Mill may have started with households, but co-founder and CEO Matt Rogers says the food-waste startup has long planned to expand to commercial customers.

“This has been part of our plan since our Series A deck,” Rogers told TechCrunch.

Now, with an official deal secured with Amazon and Whole Foods, Mill’s strategy to grow by handling food waste at scale is becoming more visible.

Beginning in 2027, Whole Foods will deploy a commercial-scale version of Mill’s food waste bin in each of its grocery stores. These bins will grind and dehydrate food waste from produce departments, reducing landfill fees while also generating feed for egg producers. The approach helps cut operating costs and lowers the retailer’s environmental footprint.

At the same time, the bins will collect data to help Whole Foods understand which foods are being wasted and why. This insight could enable the grocer to control costs better and reduce waste earlier in the supply chain. “Ultimately, our goal is not just to make their waste operations more efficient, but also to move upstream so they actually waste less food,” Rogers said.

Mill began selling food-waste bins to households several years ago. Designed by a team that previously worked on the Nest thermostat, the bins focus on usability and aesthetics. During testing of the first and second generations, Rogers noted that even his kids enjoyed interacting with the product.

“Starting in consumer was very intentional because you build the proof points, you build the data, the brand, loyalty,” Rogers said. By the time conversations began, many members of the Whole Foods team were already familiar with Mill’s consumer product.

“It’s actually kind of our enterprise sales strategy,” Rogers explained. “We talk to senior leadership at our ideal customers, and if they haven’t tried Mill at home yet, we say, ‘Hey, try Mill at home, see what your family thinks.’ It’s a surefire way of getting people excited.”

Mill began discussions with Whole Foods about a year ago.
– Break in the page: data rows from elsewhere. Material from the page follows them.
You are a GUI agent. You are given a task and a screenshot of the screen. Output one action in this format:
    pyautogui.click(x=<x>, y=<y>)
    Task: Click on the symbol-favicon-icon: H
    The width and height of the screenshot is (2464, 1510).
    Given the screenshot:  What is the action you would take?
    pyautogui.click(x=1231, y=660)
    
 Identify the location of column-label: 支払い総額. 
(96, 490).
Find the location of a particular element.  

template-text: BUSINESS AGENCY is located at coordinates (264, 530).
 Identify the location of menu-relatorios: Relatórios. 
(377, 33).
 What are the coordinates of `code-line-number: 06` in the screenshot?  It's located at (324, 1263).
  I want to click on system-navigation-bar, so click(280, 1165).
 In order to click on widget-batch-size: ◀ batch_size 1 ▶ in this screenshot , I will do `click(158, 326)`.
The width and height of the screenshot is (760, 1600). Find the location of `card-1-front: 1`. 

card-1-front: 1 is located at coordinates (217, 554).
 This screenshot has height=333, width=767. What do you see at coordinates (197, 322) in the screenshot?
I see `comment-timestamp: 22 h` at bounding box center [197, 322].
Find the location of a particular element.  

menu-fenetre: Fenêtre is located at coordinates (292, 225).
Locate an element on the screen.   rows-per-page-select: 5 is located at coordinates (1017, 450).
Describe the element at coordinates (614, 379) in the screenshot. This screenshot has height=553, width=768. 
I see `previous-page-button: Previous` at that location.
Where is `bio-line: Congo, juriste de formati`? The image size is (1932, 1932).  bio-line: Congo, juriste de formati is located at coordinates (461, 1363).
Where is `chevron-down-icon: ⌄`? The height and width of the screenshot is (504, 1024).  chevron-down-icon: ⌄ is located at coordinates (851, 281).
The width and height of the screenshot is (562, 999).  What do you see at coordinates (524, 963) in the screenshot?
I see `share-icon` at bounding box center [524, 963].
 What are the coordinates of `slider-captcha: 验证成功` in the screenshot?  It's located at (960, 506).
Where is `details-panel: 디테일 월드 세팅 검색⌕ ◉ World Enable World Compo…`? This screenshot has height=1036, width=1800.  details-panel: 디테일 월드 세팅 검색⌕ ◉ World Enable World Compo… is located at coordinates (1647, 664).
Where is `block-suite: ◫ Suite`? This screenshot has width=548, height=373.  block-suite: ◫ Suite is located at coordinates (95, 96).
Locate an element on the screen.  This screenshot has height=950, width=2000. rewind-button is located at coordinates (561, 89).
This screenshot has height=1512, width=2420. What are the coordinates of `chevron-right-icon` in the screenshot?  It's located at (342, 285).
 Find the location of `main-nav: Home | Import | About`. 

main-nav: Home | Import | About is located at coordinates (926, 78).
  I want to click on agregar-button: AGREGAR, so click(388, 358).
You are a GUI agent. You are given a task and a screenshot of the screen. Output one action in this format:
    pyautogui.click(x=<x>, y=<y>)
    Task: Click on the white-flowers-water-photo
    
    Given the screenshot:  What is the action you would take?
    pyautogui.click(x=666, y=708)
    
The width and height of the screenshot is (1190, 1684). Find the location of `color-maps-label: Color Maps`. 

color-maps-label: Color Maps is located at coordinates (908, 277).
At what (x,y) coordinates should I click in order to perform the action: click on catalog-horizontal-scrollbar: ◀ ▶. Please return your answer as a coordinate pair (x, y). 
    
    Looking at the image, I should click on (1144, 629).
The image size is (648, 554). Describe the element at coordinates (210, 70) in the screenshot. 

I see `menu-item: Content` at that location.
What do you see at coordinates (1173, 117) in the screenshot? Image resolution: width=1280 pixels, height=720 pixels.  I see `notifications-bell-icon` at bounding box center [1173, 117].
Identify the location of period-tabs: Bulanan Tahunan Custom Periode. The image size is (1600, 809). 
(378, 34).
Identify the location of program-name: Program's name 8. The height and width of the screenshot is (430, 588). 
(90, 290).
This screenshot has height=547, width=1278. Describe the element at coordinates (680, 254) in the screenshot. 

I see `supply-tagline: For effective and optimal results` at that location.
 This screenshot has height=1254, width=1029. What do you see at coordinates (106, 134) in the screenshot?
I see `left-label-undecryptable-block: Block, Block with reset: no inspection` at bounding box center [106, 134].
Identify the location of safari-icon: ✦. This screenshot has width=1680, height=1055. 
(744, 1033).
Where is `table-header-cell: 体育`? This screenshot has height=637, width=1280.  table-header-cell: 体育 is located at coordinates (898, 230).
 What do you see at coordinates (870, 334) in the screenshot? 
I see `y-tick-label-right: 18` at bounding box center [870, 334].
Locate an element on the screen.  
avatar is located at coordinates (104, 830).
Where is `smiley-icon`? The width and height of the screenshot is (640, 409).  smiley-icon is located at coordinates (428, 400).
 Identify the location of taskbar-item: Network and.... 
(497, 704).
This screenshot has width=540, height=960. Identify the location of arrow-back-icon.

Over the following months, the company demonstrated the consumer version of its bin inside select Whole Foods stores.

Mill has also developed AI that uses a combination of sensors to assess whether food entering the bin is still saleable. Reducing “shrink” — industry jargon for losses caused by waste or theft — can give grocery retailers a competitive advantage.

Advances in large language models have significantly accelerated development, Rogers said. While training Nest Cameras to recognise people and packages once required dozens of engineers and more than a year, Mill achieved better results with a much smaller team and in far less time. “AI is a huge enabler,” he said.

The use of AI allowed Mill to deliver a commercial product faster, expanding its customer base and diversifying revenue streams.

“If you are a single-channel, single-customer business, you’re fragile,” Rogers said. Drawing on his experience at Apple during the iPod era, he noted that Apple aggressively pursued the iPhone because it relied too heavily on a single product line. “We needed to build another leg of the stool.”

Mill appears intent on doing the same. Rogers said the company is also working to expand into municipal food waste management.

“We’re continuing to add more legs to the stool and adding more diversity to the business,” he said.